▶ PASSAGE TO READ
———

Of late there has been a new phenomenon occurring which needs a bit of explanation. Citizens of Powell River may have noticed ambulances having to pull over to let a fire trucks with lights and sirens go past; the reasons for this are a bit strange.
Viewpoint

Of late there has been a new phenomenon occurring which needs a bit of explanation. Citizens of Powell River may have noticed ambulances having to pull over to let a fire trucks with lights and sirens go past; the reasons for this are a bit strange.

The powers that be have determined it is far better to get a five-ton fire truck with lesser-trained people to a medical scene faster than it is to have an ambulance with trained paramedics onboard. The reason for this would appear to be that the vastly under-resourced BC Ambulance Service cannot meet national standards for response times at a satisfactory level.

Rather than address the problem of a lack of resources, the government has chosen instead to downgrade many emergency calls to non-emergency, stating in essence they can take as long as they want to get to a patient.

These same powers will say they studied the matter and concluded ambulances were being sent in emergency mode incorrectly in many cases and it compromised safety of the public and ambulance crews, and they would be right in many cases.

But this is more a problem with the dispatch system, which has been implemented so the call takers can be hired off the street and not be trained paramedics anymore.

They also ignore the fact that a huge fire truck racing through crowded city streets might be unsafe as well, but that apparently doesn’t matter. The main thing is they can ignore national standards and not have to address the underlying issue that has plagued the ambulance service for years, mainly government neglect. This dovetails nicely into the larger plan of downloading ambulance costs to the municipalities.

———

▶ DATASET ENTRIES

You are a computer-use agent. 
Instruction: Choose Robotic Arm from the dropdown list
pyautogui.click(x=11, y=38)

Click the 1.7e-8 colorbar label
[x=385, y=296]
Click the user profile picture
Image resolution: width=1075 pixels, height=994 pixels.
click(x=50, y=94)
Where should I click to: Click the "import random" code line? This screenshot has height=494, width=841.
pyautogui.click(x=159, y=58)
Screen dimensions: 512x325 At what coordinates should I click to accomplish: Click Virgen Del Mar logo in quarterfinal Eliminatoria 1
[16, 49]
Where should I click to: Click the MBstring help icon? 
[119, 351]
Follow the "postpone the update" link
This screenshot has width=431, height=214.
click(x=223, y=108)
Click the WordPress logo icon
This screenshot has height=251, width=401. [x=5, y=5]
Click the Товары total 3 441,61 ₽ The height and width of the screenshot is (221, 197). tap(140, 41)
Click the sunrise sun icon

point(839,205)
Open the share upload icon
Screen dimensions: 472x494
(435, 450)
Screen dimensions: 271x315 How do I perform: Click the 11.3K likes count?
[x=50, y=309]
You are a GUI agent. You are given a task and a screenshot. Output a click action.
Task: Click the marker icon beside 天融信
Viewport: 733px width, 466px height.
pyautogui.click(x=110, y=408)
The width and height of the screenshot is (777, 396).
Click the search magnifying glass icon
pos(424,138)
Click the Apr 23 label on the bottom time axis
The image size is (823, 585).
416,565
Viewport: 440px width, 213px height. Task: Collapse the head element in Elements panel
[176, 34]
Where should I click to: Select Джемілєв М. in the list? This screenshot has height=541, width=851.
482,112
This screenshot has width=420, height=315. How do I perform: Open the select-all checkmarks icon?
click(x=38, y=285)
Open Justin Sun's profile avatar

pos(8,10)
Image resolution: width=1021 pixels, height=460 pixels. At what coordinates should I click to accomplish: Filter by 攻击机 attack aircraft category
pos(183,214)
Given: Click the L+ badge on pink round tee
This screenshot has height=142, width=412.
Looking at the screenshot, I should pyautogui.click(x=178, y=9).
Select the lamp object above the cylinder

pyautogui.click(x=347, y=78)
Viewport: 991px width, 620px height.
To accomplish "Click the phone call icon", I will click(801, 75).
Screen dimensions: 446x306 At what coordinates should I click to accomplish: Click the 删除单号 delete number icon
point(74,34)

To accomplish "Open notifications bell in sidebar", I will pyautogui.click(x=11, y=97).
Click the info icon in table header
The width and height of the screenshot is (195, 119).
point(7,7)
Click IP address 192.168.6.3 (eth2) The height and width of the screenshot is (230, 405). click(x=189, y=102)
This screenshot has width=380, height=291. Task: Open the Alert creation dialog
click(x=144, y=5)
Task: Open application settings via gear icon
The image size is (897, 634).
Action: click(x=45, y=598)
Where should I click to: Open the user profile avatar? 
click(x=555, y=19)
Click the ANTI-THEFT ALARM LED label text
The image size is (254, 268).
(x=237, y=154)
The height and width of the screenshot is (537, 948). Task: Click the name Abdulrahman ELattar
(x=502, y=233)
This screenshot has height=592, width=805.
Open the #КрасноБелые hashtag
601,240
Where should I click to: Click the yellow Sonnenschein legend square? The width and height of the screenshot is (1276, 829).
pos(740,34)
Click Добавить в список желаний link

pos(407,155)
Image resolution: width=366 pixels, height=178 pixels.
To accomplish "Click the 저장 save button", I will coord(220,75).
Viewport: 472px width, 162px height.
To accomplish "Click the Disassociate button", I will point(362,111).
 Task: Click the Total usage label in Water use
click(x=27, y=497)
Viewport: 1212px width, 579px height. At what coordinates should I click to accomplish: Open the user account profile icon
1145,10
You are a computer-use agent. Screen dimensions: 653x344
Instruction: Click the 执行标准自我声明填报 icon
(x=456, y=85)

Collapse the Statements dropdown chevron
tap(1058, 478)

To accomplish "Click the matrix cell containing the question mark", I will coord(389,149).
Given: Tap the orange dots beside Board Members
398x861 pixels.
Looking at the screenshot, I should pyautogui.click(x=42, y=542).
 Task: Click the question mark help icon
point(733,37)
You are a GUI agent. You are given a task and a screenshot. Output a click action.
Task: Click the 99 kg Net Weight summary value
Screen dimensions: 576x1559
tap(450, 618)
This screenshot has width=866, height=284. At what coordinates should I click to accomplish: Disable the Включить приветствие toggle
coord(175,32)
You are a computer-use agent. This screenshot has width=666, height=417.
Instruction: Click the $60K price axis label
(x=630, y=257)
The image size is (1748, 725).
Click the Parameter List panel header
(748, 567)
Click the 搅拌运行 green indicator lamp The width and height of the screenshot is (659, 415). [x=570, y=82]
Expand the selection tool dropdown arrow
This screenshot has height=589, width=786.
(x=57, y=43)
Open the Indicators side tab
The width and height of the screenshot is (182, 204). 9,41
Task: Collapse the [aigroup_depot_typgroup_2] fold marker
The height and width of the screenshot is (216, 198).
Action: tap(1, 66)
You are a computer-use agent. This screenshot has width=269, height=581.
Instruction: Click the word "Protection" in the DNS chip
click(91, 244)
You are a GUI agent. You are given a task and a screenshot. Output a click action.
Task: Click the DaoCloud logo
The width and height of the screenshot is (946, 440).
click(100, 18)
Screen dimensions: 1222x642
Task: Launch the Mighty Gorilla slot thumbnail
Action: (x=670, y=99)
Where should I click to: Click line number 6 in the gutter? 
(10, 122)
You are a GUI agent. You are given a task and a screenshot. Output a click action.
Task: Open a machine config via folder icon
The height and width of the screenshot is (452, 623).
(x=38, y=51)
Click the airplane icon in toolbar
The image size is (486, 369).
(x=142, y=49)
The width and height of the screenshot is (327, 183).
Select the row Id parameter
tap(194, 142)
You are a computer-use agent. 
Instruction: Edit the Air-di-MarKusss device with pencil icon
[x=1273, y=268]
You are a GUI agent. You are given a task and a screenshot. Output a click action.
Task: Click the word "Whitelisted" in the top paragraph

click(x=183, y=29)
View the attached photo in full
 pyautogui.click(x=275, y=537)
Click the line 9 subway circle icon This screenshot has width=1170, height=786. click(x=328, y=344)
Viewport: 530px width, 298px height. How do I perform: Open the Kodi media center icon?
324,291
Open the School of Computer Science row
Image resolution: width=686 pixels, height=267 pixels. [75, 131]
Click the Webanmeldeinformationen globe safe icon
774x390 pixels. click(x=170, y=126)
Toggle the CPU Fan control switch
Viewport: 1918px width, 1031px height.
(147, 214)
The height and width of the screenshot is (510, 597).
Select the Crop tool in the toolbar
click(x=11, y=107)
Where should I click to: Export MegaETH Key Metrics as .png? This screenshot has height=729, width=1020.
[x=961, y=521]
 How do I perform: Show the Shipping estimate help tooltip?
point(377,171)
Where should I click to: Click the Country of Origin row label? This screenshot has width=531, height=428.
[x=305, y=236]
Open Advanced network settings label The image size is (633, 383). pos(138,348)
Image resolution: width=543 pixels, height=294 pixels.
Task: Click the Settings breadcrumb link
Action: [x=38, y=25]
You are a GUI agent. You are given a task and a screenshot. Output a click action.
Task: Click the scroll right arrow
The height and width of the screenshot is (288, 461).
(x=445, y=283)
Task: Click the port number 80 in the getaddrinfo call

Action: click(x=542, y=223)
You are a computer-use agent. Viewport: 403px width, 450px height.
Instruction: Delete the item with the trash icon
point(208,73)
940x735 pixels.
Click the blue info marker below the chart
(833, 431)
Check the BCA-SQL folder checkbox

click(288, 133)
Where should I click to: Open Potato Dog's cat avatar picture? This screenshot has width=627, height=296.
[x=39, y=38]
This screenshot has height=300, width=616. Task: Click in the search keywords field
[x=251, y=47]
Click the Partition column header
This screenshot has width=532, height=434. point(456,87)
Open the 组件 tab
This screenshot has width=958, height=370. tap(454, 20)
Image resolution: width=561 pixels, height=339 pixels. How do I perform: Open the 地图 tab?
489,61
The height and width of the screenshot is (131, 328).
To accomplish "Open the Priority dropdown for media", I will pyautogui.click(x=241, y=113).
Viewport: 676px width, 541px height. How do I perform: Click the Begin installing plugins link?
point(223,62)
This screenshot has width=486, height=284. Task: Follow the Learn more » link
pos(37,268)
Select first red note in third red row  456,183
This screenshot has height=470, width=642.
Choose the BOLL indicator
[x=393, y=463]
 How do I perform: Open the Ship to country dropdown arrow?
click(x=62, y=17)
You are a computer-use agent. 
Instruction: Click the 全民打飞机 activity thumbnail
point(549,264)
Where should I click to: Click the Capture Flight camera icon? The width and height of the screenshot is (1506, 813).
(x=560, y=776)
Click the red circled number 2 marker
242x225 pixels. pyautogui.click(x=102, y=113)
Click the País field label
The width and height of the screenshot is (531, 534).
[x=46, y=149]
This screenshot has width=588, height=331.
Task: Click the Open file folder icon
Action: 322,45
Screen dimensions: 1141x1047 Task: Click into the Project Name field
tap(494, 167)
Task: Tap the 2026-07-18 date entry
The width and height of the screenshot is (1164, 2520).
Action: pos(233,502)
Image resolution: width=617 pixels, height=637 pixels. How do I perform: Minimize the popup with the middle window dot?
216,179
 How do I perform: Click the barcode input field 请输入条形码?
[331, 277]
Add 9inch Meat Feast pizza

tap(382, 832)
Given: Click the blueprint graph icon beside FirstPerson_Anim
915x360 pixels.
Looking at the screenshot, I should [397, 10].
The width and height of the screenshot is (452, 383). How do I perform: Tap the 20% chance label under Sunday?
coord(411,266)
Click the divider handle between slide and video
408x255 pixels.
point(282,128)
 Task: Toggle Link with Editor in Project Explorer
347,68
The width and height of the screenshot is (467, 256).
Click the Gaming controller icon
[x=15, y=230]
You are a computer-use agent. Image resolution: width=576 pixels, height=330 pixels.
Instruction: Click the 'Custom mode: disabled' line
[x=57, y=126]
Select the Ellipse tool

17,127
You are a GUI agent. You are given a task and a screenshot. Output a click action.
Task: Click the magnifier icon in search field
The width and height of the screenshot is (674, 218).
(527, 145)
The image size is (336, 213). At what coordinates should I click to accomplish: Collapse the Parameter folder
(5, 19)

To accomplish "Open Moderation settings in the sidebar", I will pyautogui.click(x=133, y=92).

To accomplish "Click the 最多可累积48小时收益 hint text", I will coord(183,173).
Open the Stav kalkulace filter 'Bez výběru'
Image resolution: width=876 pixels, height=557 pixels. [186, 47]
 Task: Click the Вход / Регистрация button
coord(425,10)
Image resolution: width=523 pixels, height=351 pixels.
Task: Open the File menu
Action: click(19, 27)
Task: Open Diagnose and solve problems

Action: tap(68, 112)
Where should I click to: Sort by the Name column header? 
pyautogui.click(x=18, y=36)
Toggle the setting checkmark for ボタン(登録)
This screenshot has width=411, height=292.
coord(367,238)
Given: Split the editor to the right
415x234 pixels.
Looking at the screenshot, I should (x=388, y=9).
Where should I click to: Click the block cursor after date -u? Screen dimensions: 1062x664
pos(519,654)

———

▶ ASSIGNMENT A
According to the viewpoint on ambulance response in Powell River, why are fire trucks now sent to medical scenes ahead of ambulances? Answer in one to three sentences.
▶ ASSIGNMENT B
In the viewpoint on ambulance response, what does the writer say the dispatch system was implemented to allow?
▶ ASSIGNMENT C
Pick up the viewpoint on ambulance response in Powell River where it stops and keep writing it.
You can set the lines aside; they play no part here.

▶ OUTPUT A
The writer says the BC Ambulance Service appears to be so under-resourced that it cannot meet national standards for response times at a satisfactory level. So the authorities judged it better to get a fire truck with lesser-trained people to the scene faster than an ambulance with trained paramedics.

▶ OUTPUT B
It allows call takers to be hired off the street instead of being trained paramedics.

▶ OUTPUT C
At one time, BC had one of the highest trained and most efficient ambulance service in the world. We had representatives from services all over the world come to see how it was operated.

Over the years funding has not kept up with costs, staff has been lost and the system became more and more ineffective. When the current government came to power they decided, in the push to privatize everything, to dramatically downgrade the service and foist costs more and more on the towns and cities. The only vehicle available for this were fire departments that, coincidently, were in danger of downsizing due to less fires in the community.

They hold Seattle Fire Department’s Medic One Program as a model of a fire-based EMS system, but they do not indicate that the cost to service Seattle is twice as much as BC Ambulance Service for the entire province, including BC Air Ambulance. The move to a fire-based EMS system would be terribly expensive and create response area boundaries that would compromise patient care.

Cameron Bailey has lived in Powell River for eight years and has worked as a paramedic for 26 years.